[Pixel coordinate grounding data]

>>>

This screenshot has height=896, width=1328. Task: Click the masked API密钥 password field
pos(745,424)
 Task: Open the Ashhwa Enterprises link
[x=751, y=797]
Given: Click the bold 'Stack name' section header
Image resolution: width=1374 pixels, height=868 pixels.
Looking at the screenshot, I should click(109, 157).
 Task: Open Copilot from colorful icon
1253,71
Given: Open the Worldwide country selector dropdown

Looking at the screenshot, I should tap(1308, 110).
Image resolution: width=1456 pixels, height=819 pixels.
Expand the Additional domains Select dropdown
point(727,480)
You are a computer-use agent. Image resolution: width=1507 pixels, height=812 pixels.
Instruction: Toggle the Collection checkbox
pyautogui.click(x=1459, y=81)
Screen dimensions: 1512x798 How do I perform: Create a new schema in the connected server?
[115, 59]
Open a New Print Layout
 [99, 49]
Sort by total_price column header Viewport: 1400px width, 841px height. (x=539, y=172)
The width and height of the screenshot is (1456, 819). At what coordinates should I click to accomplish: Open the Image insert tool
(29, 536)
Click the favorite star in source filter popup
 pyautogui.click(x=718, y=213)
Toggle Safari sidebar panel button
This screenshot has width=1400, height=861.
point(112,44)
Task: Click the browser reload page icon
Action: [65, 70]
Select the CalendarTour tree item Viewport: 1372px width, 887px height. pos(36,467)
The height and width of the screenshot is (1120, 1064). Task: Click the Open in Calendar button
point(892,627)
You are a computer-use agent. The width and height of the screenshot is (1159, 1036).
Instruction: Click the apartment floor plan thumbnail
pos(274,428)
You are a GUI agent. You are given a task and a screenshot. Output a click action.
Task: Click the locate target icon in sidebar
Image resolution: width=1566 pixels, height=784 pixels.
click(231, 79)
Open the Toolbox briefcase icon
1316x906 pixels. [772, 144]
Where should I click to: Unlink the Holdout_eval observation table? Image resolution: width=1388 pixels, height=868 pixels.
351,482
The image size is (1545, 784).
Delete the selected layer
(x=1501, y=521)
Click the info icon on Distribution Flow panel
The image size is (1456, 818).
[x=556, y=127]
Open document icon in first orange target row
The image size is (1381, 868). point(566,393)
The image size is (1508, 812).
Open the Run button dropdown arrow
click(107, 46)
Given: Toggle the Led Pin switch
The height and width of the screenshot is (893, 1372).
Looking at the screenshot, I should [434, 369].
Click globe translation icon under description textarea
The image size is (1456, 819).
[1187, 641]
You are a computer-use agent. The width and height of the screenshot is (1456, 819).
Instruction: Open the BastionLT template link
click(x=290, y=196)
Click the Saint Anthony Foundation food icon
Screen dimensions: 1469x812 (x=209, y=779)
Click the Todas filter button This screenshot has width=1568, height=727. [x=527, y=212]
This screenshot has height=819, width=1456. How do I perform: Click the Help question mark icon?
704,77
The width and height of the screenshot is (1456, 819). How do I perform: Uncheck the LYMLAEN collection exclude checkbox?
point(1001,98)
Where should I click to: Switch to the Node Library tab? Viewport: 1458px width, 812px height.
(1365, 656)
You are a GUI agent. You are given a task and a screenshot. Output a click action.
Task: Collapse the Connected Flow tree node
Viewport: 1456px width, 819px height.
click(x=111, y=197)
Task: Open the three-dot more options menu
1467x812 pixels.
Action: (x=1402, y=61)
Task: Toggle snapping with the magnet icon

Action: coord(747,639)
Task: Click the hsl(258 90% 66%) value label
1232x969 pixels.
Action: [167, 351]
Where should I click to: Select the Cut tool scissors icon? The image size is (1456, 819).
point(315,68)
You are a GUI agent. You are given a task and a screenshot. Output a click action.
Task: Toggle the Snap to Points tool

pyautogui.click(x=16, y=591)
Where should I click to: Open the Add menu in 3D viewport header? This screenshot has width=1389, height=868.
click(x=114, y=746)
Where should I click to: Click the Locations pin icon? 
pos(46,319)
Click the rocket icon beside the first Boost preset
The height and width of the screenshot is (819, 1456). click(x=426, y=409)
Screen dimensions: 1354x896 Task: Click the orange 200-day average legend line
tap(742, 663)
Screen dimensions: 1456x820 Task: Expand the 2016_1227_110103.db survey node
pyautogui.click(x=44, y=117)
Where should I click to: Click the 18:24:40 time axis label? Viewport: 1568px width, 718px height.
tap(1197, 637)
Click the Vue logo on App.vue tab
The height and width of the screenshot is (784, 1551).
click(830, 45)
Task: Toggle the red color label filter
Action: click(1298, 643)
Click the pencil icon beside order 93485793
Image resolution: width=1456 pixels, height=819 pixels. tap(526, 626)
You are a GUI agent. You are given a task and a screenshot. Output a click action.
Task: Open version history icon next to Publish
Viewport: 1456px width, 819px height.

<<<

■ TASK DIRECTIONS ■
Keeping each word as it stands, transcribe every entry.

■ RESULT OF THE EXERCISE ■
This screenshot has height=896, width=1328. Task: Click the masked API密钥 password field
pos(745,424)
 Task: Open the Ashhwa Enterprises link
[x=751, y=797]
Given: Click the bold 'Stack name' section header
Image resolution: width=1374 pixels, height=868 pixels.
Looking at the screenshot, I should click(109, 157).
 Task: Open Copilot from colorful icon
1253,71
Given: Open the Worldwide country selector dropdown

Looking at the screenshot, I should tap(1308, 110).
Image resolution: width=1456 pixels, height=819 pixels.
Expand the Additional domains Select dropdown
point(727,480)
You are a computer-use agent. Image resolution: width=1507 pixels, height=812 pixels.
Instruction: Toggle the Collection checkbox
pyautogui.click(x=1459, y=81)
Screen dimensions: 1512x798 How do I perform: Create a new schema in the connected server?
[115, 59]
Open a New Print Layout
 [99, 49]
Sort by total_price column header Viewport: 1400px width, 841px height. (x=539, y=172)
The width and height of the screenshot is (1456, 819). At what coordinates should I click to accomplish: Open the Image insert tool
(29, 536)
Click the favorite star in source filter popup
 pyautogui.click(x=718, y=213)
Toggle Safari sidebar panel button
This screenshot has width=1400, height=861.
point(112,44)
Task: Click the browser reload page icon
Action: [65, 70]
Select the CalendarTour tree item Viewport: 1372px width, 887px height. pos(36,467)
The height and width of the screenshot is (1120, 1064). Task: Click the Open in Calendar button
point(892,627)
You are a computer-use agent. The width and height of the screenshot is (1159, 1036).
Instruction: Click the apartment floor plan thumbnail
pos(274,428)
You are a GUI agent. You are given a task and a screenshot. Output a click action.
Task: Click the locate target icon in sidebar
Image resolution: width=1566 pixels, height=784 pixels.
click(231, 79)
Open the Toolbox briefcase icon
1316x906 pixels. [772, 144]
Where should I click to: Unlink the Holdout_eval observation table? Image resolution: width=1388 pixels, height=868 pixels.
351,482
The image size is (1545, 784).
Delete the selected layer
(x=1501, y=521)
Click the info icon on Distribution Flow panel
The image size is (1456, 818).
[x=556, y=127]
Open document icon in first orange target row
The image size is (1381, 868). point(566,393)
The image size is (1508, 812).
Open the Run button dropdown arrow
click(107, 46)
Given: Toggle the Led Pin switch
The height and width of the screenshot is (893, 1372).
Looking at the screenshot, I should [434, 369].
Click globe translation icon under description textarea
The image size is (1456, 819).
[1187, 641]
You are a computer-use agent. The width and height of the screenshot is (1456, 819).
Instruction: Open the BastionLT template link
click(x=290, y=196)
Click the Saint Anthony Foundation food icon
Screen dimensions: 1469x812 (x=209, y=779)
Click the Todas filter button This screenshot has width=1568, height=727. [x=527, y=212]
This screenshot has height=819, width=1456. How do I perform: Click the Help question mark icon?
704,77
The width and height of the screenshot is (1456, 819). How do I perform: Uncheck the LYMLAEN collection exclude checkbox?
point(1001,98)
Where should I click to: Switch to the Node Library tab? Viewport: 1458px width, 812px height.
(1365, 656)
You are a GUI agent. You are given a task and a screenshot. Output a click action.
Task: Collapse the Connected Flow tree node
Viewport: 1456px width, 819px height.
click(x=111, y=197)
Task: Open the three-dot more options menu
1467x812 pixels.
Action: (x=1402, y=61)
Task: Toggle snapping with the magnet icon

Action: coord(747,639)
Task: Click the hsl(258 90% 66%) value label
1232x969 pixels.
Action: [167, 351]
Where should I click to: Select the Cut tool scissors icon? The image size is (1456, 819).
point(315,68)
You are a GUI agent. You are given a task and a screenshot. Output a click action.
Task: Toggle the Snap to Points tool

pyautogui.click(x=16, y=591)
Where should I click to: Open the Add menu in 3D viewport header? This screenshot has width=1389, height=868.
click(x=114, y=746)
Where should I click to: Click the Locations pin icon? 
pos(46,319)
Click the rocket icon beside the first Boost preset
The height and width of the screenshot is (819, 1456). click(x=426, y=409)
Screen dimensions: 1354x896 Task: Click the orange 200-day average legend line
tap(742, 663)
Screen dimensions: 1456x820 Task: Expand the 2016_1227_110103.db survey node
pyautogui.click(x=44, y=117)
Where should I click to: Click the 18:24:40 time axis label? Viewport: 1568px width, 718px height.
tap(1197, 637)
Click the Vue logo on App.vue tab
The height and width of the screenshot is (784, 1551).
click(830, 45)
Task: Toggle the red color label filter
Action: click(1298, 643)
Click the pencil icon beside order 93485793
Image resolution: width=1456 pixels, height=819 pixels. tap(526, 626)
You are a GUI agent. You are given a task and a screenshot. Output a click action.
Task: Open version history icon next to Publish
Viewport: 1456px width, 819px height.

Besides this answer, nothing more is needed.